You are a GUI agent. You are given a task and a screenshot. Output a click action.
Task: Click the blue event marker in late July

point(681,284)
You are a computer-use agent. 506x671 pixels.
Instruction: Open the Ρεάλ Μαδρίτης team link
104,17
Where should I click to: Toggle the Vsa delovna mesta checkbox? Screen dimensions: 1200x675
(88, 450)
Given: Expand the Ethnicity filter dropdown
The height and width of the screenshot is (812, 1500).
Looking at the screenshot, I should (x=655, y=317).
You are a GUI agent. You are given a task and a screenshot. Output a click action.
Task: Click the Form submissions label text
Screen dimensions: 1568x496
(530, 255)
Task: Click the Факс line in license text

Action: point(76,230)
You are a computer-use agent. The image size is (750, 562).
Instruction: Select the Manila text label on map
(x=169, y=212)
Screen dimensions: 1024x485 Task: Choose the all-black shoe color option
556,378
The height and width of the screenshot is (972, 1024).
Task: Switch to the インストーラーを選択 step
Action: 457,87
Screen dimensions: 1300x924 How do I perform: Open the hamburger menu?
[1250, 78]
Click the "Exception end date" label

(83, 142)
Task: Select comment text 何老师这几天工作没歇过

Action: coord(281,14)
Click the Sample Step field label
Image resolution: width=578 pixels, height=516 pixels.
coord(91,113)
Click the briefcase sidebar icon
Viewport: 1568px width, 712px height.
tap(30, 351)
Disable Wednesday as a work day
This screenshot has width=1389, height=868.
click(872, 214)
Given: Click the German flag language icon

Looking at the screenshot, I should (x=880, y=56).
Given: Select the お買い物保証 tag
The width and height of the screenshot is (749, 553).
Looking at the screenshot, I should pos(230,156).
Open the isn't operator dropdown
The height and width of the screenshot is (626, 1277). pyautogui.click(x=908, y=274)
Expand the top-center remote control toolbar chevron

EXERCISE:
The material above must be returned word for word, complete.

WRITTEN SOLUTION:
You are a GUI agent. You are given a task and a screenshot. Output a click action.
Task: Click the blue event marker in late July

point(681,284)
You are a computer-use agent. 506x671 pixels.
Instruction: Open the Ρεάλ Μαδρίτης team link
104,17
Where should I click to: Toggle the Vsa delovna mesta checkbox? Screen dimensions: 1200x675
(88, 450)
Given: Expand the Ethnicity filter dropdown
The height and width of the screenshot is (812, 1500).
Looking at the screenshot, I should (x=655, y=317).
You are a GUI agent. You are given a task and a screenshot. Output a click action.
Task: Click the Form submissions label text
Screen dimensions: 1568x496
(530, 255)
Task: Click the Факс line in license text

Action: point(76,230)
You are a computer-use agent. The image size is (750, 562).
Instruction: Select the Manila text label on map
(x=169, y=212)
Screen dimensions: 1024x485 Task: Choose the all-black shoe color option
556,378
The height and width of the screenshot is (972, 1024).
Task: Switch to the インストーラーを選択 step
Action: 457,87
Screen dimensions: 1300x924 How do I perform: Open the hamburger menu?
[1250, 78]
Click the "Exception end date" label

(83, 142)
Task: Select comment text 何老师这几天工作没歇过

Action: coord(281,14)
Click the Sample Step field label
Image resolution: width=578 pixels, height=516 pixels.
coord(91,113)
Click the briefcase sidebar icon
Viewport: 1568px width, 712px height.
tap(30, 351)
Disable Wednesday as a work day
This screenshot has width=1389, height=868.
click(872, 214)
Given: Click the German flag language icon

Looking at the screenshot, I should (x=880, y=56).
Given: Select the お買い物保証 tag
The width and height of the screenshot is (749, 553).
Looking at the screenshot, I should pos(230,156).
Open the isn't operator dropdown
The height and width of the screenshot is (626, 1277). pyautogui.click(x=908, y=274)
Expand the top-center remote control toolbar chevron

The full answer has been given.